VBAC...EBAC... how do you make that decision...?
I know, some could easily say "Just don't set yourself up for disappointment" which is of course great to say, but in reality not that easy when you've already been through one very disappointing labour.
Shel and I are talking about next time, and until about 2 weeks ago I was adamant I wanted a VBAC... ideally a HBAC...
Then as days lead up to Jazzy's birthday, memories came back, a lot of things/people failed me, and while I can't say for sure it was necessarily my body, the fear of not actually being able to vaginally birth a baby is very big and very real.
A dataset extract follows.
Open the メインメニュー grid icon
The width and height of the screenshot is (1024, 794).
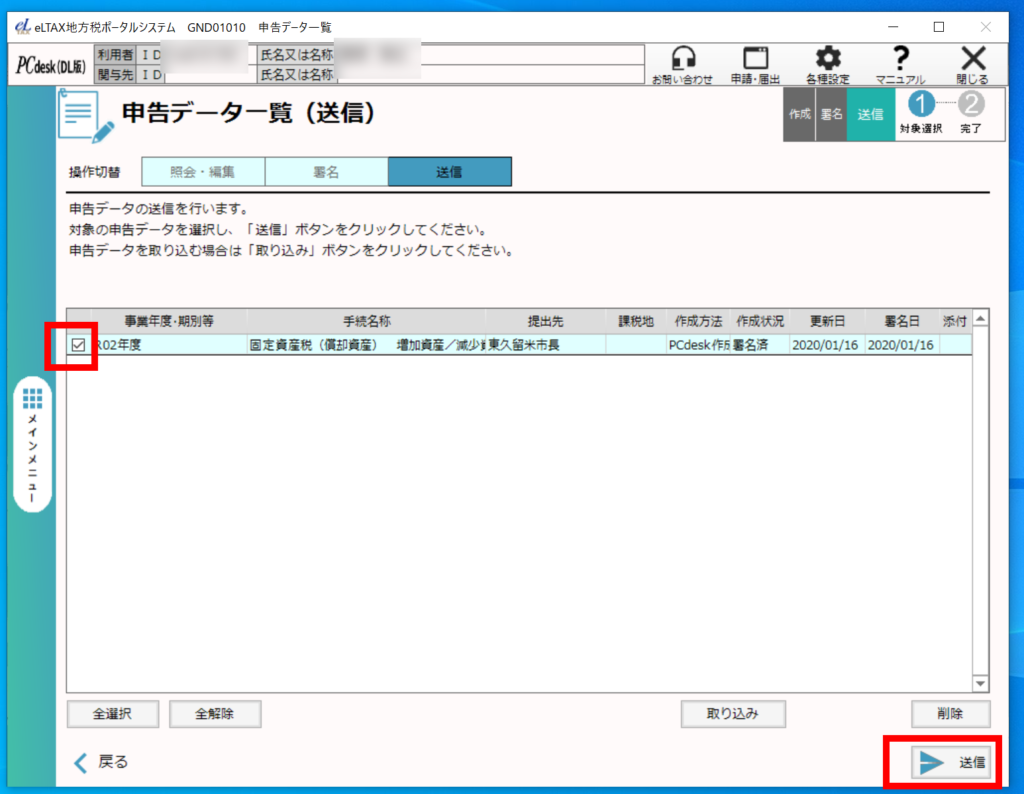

So I have been looking into and thinking about getting myself a private Ob, one that supports VBAC/EBAC... my thinking behind this is mostly so that I have someone who supports my want for a VBAC, BUT if at the last minute I decide against that, or if something happens and we end up needing a c/s, I have someone doing the c/s who I know and who knows what I need to make the experience empowering. Even in the event of a severe emergency, knowing what is going on is basically my number one want, as with Jazzy's birth I had no idea what was going on, they lost her heartbeat, and no one told me, the doctors didn't tell me what they were doing and basically i layed there with my heart rate up to 160bpm because I didn't know if Jazz had been born and not breathing or what the heck they were doing to my body and my baby!
And if I chose a c/s, I could work with the doctor to make it a really wonderful experience, hopefully have the baby with me in recovery, actually be able to keep my eyes open afterwards because I haven't been in labout for 42 hours...
( Hmm, this was a bit disjointed sorry )
I'm just not sure. I think the disappointment of two failed vaginal births would be crushing, and I wouldn't even attempt a third pregnancy, let alone a vaginal birth. But the wondering of 'what if' after not even attempting a VBAC (if I went for an EBAC c/s).
How do you do it? How do you go on to try for a VBAC after a really traumatic and disappointing labour? How have you felt after making the decision to go for a EBAC c/s? Do you still have that what if wonder, or did you make peace very early on with not havign a vaginal birth? If you chose to have an EBAC c/s, how do you feel now?